Skeleton: Structural comparisons to the SKL file to check the same set of entities is used, or that there is a statistical match between files
Priority - The priority of rules has been determined by the jurisdictions and Commonwealth to enable users to focus on data issues with the greatest impact on the accuracy of reporting.
Low
Medium
High
Bulk - Simple rules that result in a high number of similar issues, such as spaces being used to indicate missing data rather than the appropriate missing value, are reported in bulk, that is, as a total count of the times the issue exists in the submission file.

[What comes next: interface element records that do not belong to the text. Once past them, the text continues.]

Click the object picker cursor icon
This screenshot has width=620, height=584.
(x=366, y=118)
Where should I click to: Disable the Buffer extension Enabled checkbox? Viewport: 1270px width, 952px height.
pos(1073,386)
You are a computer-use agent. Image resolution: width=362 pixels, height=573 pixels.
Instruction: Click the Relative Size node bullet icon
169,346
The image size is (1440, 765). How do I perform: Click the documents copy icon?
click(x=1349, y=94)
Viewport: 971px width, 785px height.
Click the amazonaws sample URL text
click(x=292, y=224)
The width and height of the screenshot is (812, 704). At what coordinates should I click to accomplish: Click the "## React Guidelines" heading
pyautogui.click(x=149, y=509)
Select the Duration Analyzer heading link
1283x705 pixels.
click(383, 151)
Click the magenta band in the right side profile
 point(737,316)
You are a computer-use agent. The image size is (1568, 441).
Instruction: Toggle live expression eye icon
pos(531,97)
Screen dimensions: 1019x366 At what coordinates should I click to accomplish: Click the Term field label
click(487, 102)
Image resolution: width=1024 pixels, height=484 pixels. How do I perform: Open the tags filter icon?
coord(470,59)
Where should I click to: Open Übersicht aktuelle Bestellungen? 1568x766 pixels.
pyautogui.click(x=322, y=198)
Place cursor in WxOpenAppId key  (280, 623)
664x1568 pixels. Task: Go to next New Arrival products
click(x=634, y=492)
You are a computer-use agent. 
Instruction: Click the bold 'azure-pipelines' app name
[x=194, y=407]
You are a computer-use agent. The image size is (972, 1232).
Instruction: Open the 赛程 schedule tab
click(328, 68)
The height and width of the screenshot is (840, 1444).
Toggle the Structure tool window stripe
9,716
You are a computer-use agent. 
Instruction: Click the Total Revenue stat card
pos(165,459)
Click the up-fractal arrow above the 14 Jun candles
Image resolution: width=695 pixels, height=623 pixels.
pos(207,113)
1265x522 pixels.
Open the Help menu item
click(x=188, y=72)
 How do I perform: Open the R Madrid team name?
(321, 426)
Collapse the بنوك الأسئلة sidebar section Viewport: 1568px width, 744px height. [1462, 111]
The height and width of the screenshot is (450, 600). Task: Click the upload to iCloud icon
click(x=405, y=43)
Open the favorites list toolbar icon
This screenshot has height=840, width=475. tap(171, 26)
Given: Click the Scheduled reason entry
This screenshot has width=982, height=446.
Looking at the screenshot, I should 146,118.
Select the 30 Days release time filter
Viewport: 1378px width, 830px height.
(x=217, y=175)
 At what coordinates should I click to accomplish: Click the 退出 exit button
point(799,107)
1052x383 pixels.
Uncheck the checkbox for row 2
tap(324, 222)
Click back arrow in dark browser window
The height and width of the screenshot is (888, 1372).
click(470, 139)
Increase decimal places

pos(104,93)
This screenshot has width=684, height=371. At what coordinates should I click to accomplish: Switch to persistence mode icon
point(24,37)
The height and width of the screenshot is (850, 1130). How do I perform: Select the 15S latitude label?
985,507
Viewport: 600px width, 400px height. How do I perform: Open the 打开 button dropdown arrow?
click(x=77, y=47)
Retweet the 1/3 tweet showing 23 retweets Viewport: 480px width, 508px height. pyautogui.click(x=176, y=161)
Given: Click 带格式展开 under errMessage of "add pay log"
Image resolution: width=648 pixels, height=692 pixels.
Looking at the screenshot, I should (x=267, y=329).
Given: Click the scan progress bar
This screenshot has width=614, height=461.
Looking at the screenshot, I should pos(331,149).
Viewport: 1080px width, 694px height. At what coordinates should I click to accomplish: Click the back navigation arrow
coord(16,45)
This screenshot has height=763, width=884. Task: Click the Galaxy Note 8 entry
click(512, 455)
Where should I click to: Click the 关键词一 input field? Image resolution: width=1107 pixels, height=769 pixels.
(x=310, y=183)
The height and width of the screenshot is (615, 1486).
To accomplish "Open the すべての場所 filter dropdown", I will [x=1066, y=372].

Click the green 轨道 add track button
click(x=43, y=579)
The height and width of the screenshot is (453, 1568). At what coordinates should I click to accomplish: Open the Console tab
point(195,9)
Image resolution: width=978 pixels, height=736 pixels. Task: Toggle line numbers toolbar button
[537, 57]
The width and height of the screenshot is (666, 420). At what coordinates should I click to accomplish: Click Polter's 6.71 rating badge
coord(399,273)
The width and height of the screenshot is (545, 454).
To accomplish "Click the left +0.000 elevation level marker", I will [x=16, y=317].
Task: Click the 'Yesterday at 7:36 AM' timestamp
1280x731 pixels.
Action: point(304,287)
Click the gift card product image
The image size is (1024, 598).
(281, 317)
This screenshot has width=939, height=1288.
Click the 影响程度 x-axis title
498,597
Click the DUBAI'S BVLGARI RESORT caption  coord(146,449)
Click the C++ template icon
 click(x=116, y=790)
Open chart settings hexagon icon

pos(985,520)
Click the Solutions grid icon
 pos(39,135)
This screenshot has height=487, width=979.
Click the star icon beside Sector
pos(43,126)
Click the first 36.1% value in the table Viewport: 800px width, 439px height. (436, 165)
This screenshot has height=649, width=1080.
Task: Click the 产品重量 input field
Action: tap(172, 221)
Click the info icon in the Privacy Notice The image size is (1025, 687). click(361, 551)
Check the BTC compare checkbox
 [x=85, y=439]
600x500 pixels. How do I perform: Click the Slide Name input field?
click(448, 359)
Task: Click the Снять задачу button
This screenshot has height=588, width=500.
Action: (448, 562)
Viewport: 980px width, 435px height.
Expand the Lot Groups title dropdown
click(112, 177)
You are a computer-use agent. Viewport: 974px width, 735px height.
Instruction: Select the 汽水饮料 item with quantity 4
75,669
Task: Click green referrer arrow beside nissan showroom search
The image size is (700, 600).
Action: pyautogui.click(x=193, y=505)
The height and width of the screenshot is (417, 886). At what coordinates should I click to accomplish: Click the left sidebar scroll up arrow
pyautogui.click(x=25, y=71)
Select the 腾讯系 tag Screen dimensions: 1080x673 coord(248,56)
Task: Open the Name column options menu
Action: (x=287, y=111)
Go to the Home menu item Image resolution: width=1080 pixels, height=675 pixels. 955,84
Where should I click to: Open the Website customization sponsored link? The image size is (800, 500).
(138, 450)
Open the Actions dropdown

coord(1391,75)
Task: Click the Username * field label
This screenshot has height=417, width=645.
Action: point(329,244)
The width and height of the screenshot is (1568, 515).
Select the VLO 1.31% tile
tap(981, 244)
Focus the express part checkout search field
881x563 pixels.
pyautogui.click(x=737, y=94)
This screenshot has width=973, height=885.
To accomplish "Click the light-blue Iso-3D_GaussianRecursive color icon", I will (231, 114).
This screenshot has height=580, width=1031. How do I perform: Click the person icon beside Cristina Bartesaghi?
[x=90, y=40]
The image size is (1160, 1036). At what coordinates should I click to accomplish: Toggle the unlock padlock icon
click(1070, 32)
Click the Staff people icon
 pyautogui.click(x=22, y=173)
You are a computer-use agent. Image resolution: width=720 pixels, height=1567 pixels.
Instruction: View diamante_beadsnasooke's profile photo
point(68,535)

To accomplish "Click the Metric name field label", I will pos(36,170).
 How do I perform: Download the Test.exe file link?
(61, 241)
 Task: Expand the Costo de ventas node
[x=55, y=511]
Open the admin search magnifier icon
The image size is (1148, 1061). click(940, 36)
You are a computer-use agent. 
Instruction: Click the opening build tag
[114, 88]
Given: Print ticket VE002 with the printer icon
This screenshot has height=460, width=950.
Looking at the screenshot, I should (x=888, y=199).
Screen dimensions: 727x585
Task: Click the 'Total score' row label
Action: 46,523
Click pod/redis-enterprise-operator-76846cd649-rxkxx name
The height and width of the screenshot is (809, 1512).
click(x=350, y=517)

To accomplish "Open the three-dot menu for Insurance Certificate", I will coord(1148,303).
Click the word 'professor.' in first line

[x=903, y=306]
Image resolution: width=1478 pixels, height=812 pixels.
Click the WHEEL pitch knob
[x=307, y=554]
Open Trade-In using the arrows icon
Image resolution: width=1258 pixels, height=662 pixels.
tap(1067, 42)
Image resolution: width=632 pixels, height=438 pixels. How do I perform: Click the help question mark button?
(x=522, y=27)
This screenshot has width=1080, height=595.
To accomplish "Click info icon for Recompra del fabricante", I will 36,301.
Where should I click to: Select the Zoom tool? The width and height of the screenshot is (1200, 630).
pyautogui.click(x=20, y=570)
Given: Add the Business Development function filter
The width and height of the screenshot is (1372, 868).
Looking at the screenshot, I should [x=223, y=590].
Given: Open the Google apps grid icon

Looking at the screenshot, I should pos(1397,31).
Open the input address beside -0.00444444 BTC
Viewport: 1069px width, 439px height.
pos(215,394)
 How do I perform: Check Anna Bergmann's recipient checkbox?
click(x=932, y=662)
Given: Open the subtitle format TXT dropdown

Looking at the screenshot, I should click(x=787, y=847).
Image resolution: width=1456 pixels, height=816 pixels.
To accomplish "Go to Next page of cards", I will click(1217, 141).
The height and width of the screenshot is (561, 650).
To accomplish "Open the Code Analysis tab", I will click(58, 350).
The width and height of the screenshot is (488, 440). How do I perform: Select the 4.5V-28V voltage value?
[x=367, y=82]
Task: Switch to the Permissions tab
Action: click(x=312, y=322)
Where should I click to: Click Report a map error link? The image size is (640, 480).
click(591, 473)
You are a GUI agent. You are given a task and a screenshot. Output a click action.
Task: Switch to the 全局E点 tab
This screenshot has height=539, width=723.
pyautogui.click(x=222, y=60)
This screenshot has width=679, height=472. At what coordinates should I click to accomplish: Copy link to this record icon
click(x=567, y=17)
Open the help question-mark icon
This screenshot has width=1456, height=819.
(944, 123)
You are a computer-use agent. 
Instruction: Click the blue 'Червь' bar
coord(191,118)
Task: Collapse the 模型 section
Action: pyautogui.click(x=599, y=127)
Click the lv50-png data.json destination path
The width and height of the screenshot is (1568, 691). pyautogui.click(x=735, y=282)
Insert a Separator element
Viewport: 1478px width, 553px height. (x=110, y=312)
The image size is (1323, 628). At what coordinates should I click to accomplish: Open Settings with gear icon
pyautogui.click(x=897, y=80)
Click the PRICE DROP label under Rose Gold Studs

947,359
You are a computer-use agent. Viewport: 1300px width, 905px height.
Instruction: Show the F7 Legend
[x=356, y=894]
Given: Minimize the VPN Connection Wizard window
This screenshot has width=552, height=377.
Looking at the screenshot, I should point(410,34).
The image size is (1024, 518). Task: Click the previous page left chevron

Message - Short message that briefly describes the issue. The following list indicates rules for formatting:
$xxx.perc - this extension formats the numbers as percentages
$xxx.commas - this extension formats the numbers with commas
$xxx.dmy and $xxx.ddmmyyyy - these extensions format the numbers as dates
Mark - Indicates on which field or record the error is marked.
Description - Detailed description of the issue.
SQL - Outlines the SQL implementation of the rule.
VFields
Some rules use Virtual Elements (VFields): fields that have not been directly supplied in your data, instead they are calculated from a variety of fields in the submitted data file. VFields and their SQL can be found via the metadata site.
Name - Unique shortname used to identify a V-Field.
Base - Indicates on which record type the calculation is based.
Title - Descriptive title of VField.
SQL - Outlines the SQL implementation of the virtual field calculation.